▶ **Your assignment**: Write out exactly the lines below from the one containing "588x369 pixels. At" to the last, both ends kept, and nothing more; skip all pictures.

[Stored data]
-*-

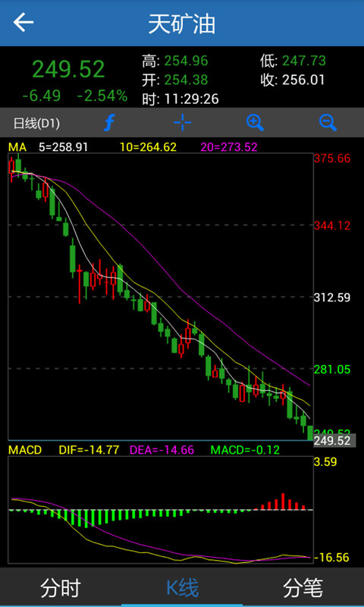Select the 20=273.52 moving average value
364x607 pixels.
click(x=228, y=147)
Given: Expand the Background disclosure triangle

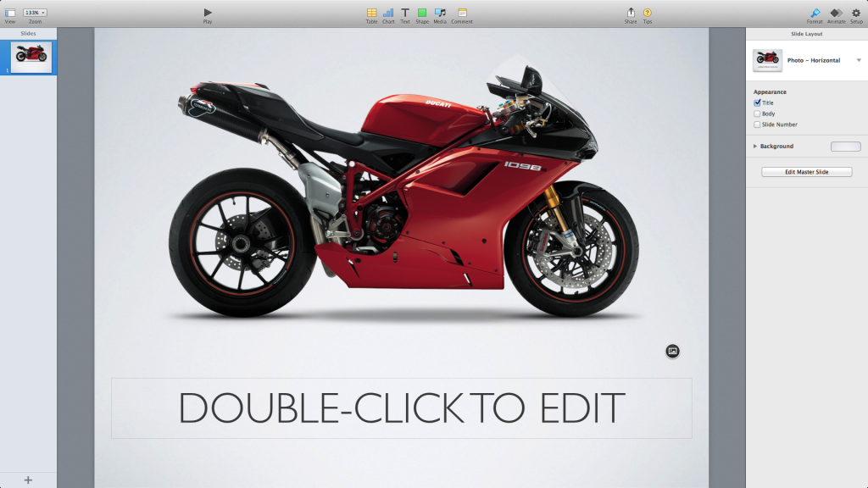Looking at the screenshot, I should [x=755, y=147].
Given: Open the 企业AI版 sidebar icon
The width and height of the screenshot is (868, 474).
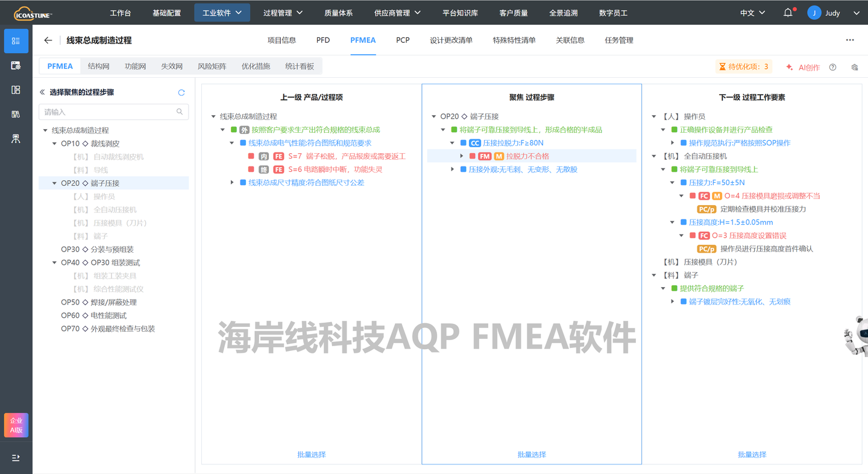Looking at the screenshot, I should tap(16, 425).
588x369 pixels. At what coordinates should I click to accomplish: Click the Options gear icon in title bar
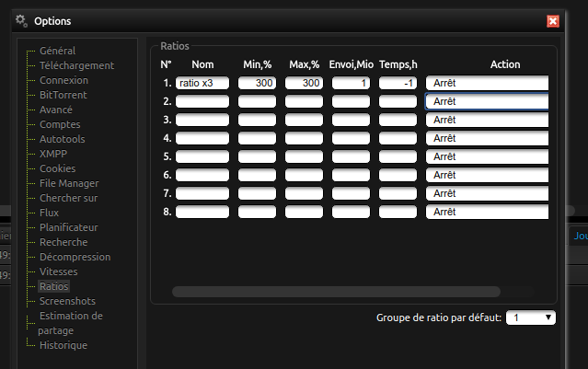21,20
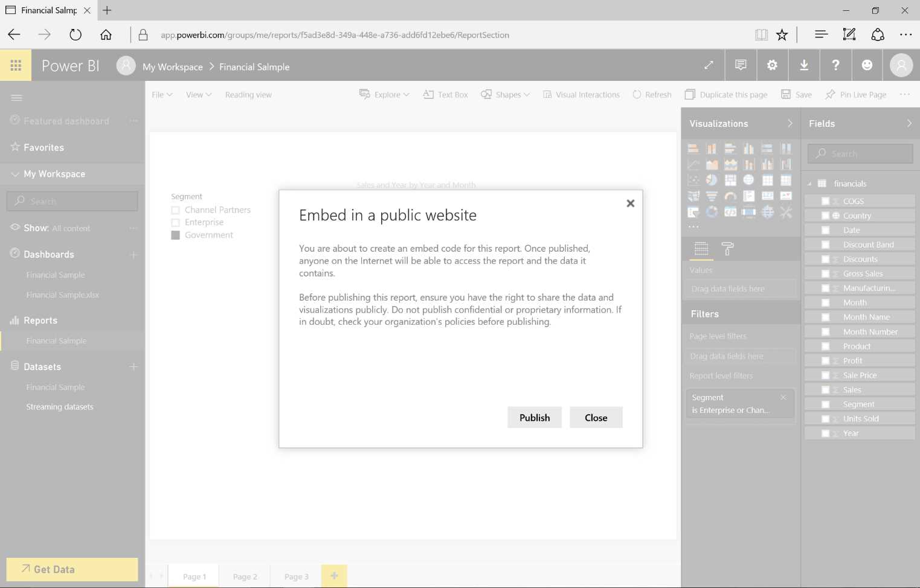Click the Pin Live Page icon
The height and width of the screenshot is (588, 920).
[x=830, y=94]
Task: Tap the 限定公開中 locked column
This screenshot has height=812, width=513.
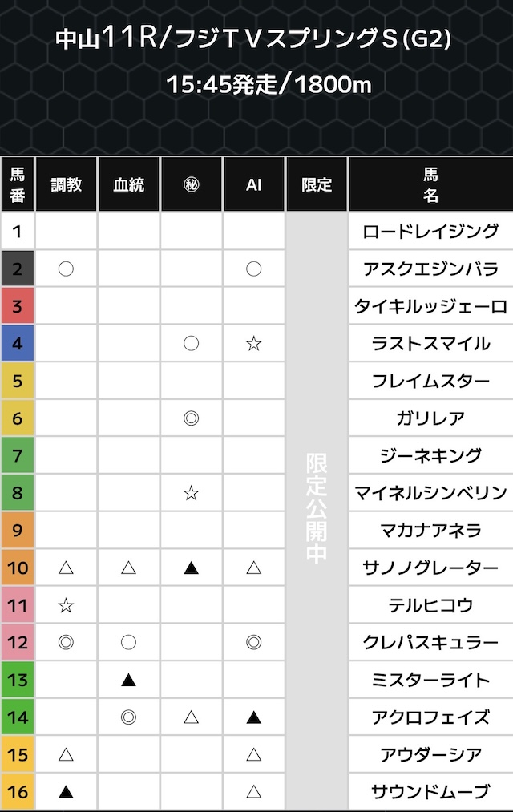Action: (x=317, y=509)
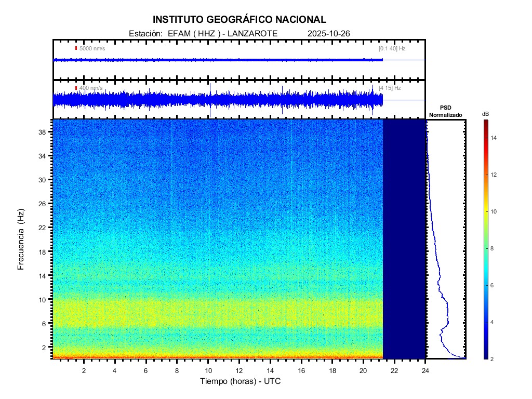Click the Frecuencia (Hz) axis label
This screenshot has height=399, width=532.
[x=21, y=240]
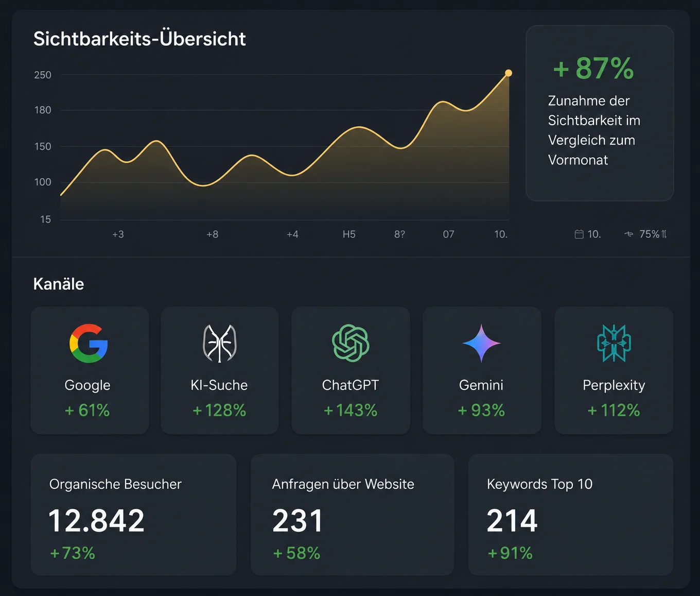The image size is (700, 596).
Task: Click the Sichtbarkeits-Übersicht title
Action: (139, 39)
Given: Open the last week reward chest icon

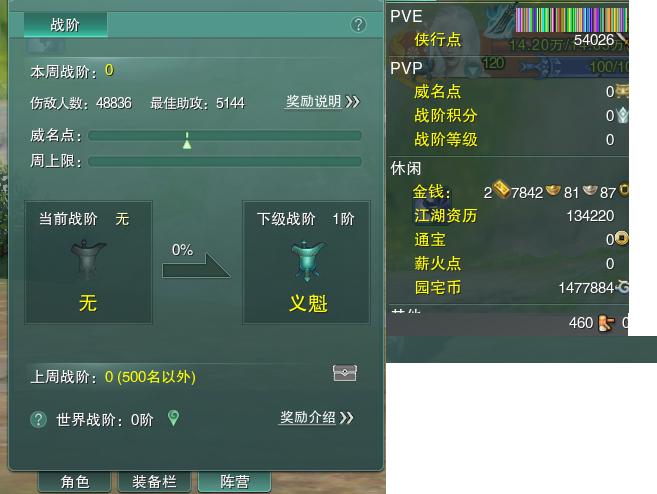Looking at the screenshot, I should click(344, 373).
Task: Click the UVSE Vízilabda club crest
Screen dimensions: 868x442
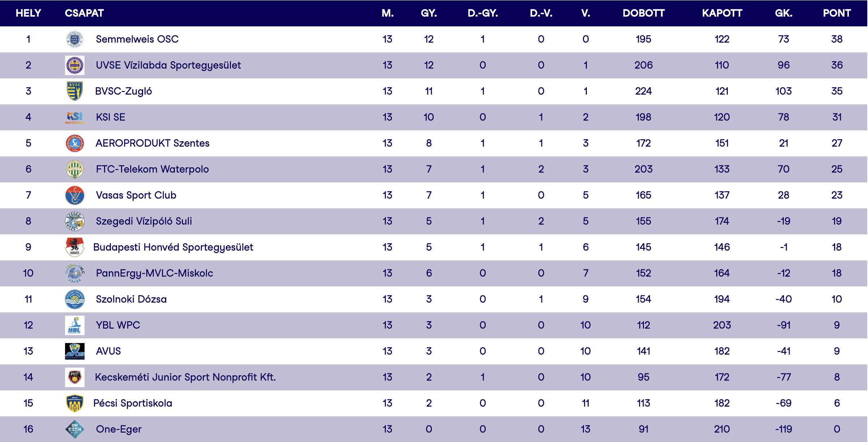Action: pos(75,65)
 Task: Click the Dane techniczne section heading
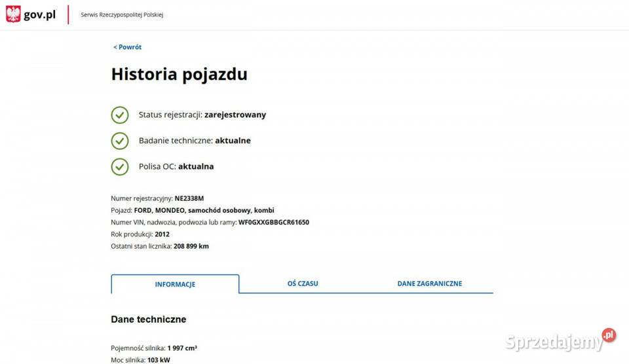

-*-

▶ **Your response**:
588x369 pixels. At what coordinates should I click to accomplish: Click the Options gear icon in title bar
21,20
Click the Pin Live Page icon
The height and width of the screenshot is (588, 920).
[x=830, y=94]
Task: Tap the 限定公開中 locked column
This screenshot has height=812, width=513.
Action: (x=317, y=509)
Click the Frecuencia (Hz) axis label
This screenshot has height=399, width=532.
[x=21, y=240]
The image size is (700, 596).
Task: Click the Sichtbarkeits-Übersicht title
Action: (139, 39)
Given: Open the last week reward chest icon

Looking at the screenshot, I should click(344, 373).
Task: Click the UVSE Vízilabda club crest
Screen dimensions: 868x442
Action: pos(75,65)
 Task: Click the Dane techniczne section heading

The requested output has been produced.